Work to complete -
Write out the lines of the material from the line containing "Launch データ分析 data analysis tool" through the line containing "Click 确定 in", including both of those lines, and leave the pictures out of your answer.

Records for this task -
..........

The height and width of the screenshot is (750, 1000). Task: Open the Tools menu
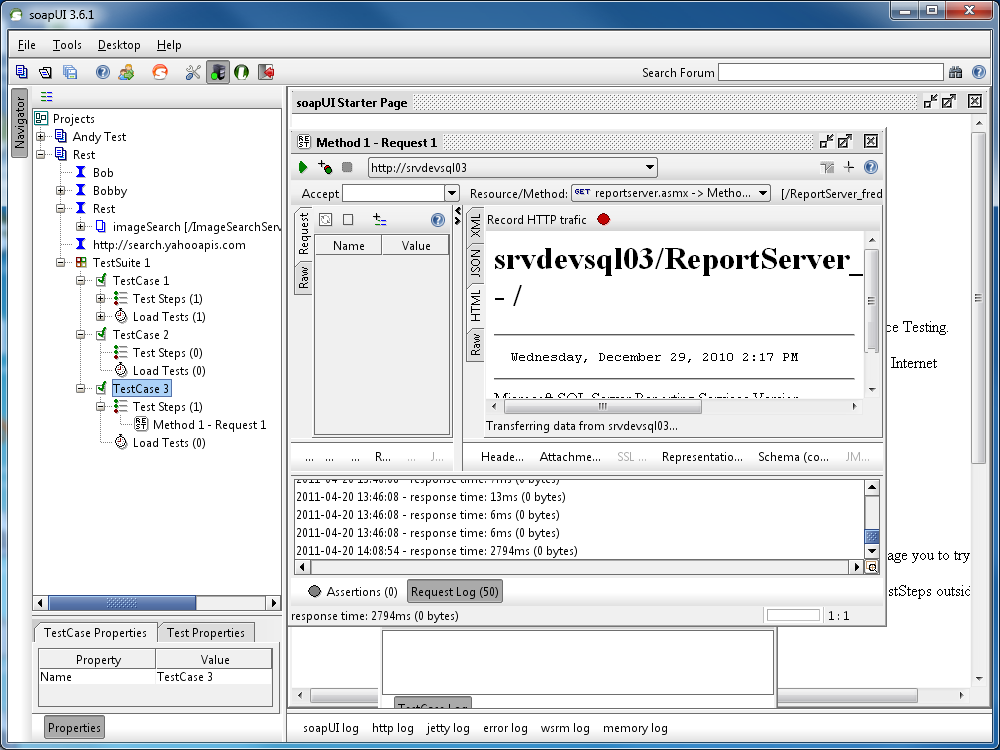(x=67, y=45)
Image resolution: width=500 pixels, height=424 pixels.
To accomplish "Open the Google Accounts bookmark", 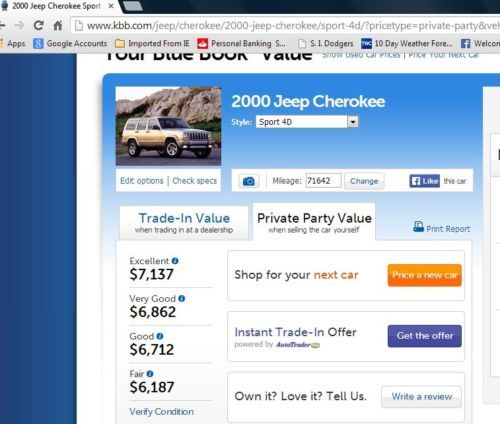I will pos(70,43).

..........

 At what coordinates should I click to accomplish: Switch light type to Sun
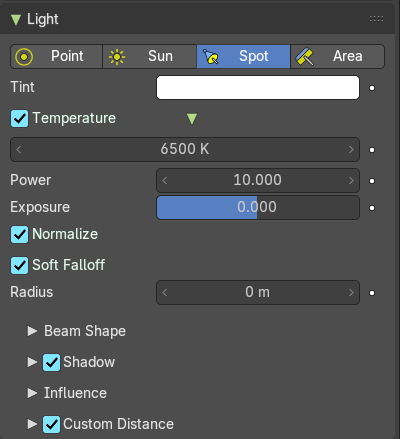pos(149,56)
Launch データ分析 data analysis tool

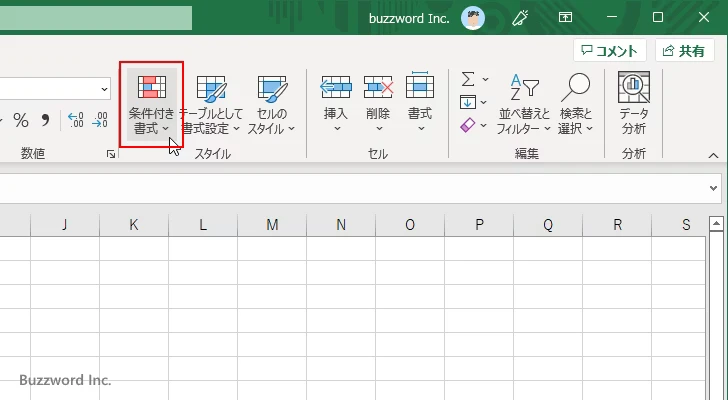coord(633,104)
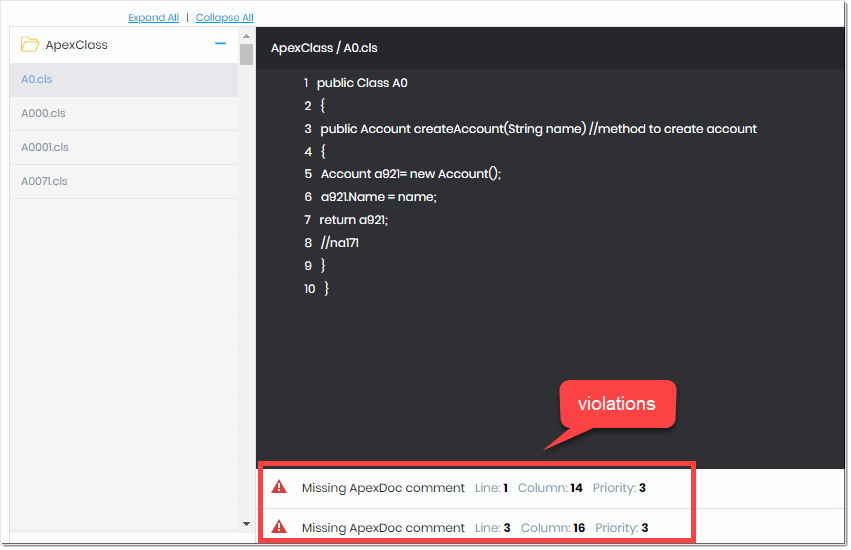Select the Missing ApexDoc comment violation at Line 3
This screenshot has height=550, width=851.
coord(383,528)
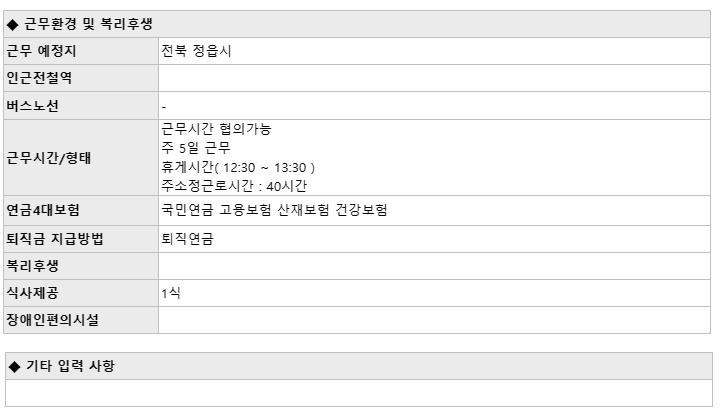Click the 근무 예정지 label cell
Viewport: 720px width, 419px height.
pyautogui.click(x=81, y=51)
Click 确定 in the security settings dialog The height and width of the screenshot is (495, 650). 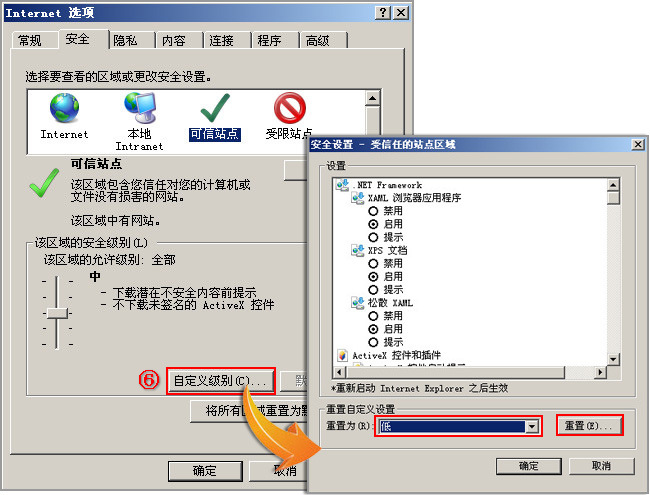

..........

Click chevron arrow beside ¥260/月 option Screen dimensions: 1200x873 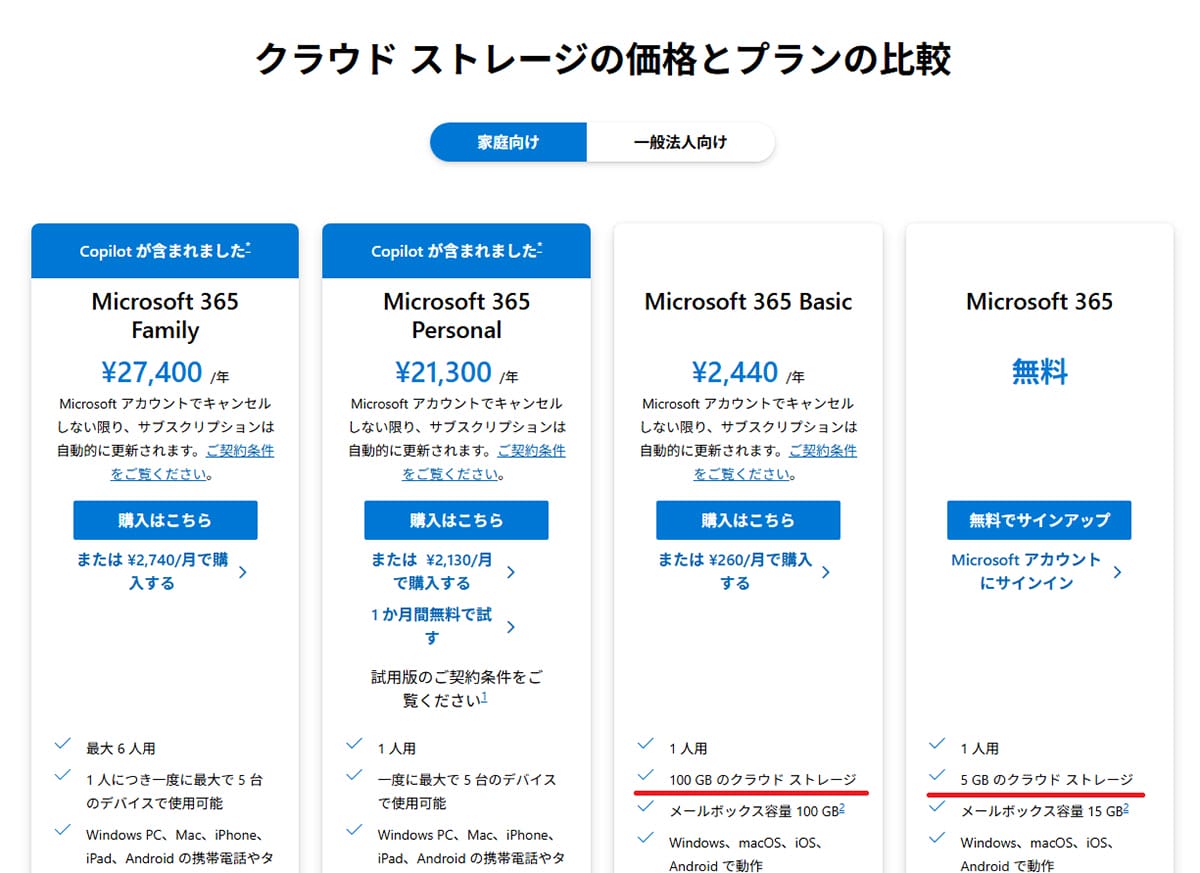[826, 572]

..........

Response -
Launch データ分析 data analysis tool

coord(633,104)
Select the Missing ApexDoc comment violation at Line 3
This screenshot has height=550, width=851.
coord(383,528)
Click the 근무 예정지 label cell
Viewport: 720px width, 419px height.
pyautogui.click(x=81, y=51)
Click 确定 in the security settings dialog The height and width of the screenshot is (495, 650). 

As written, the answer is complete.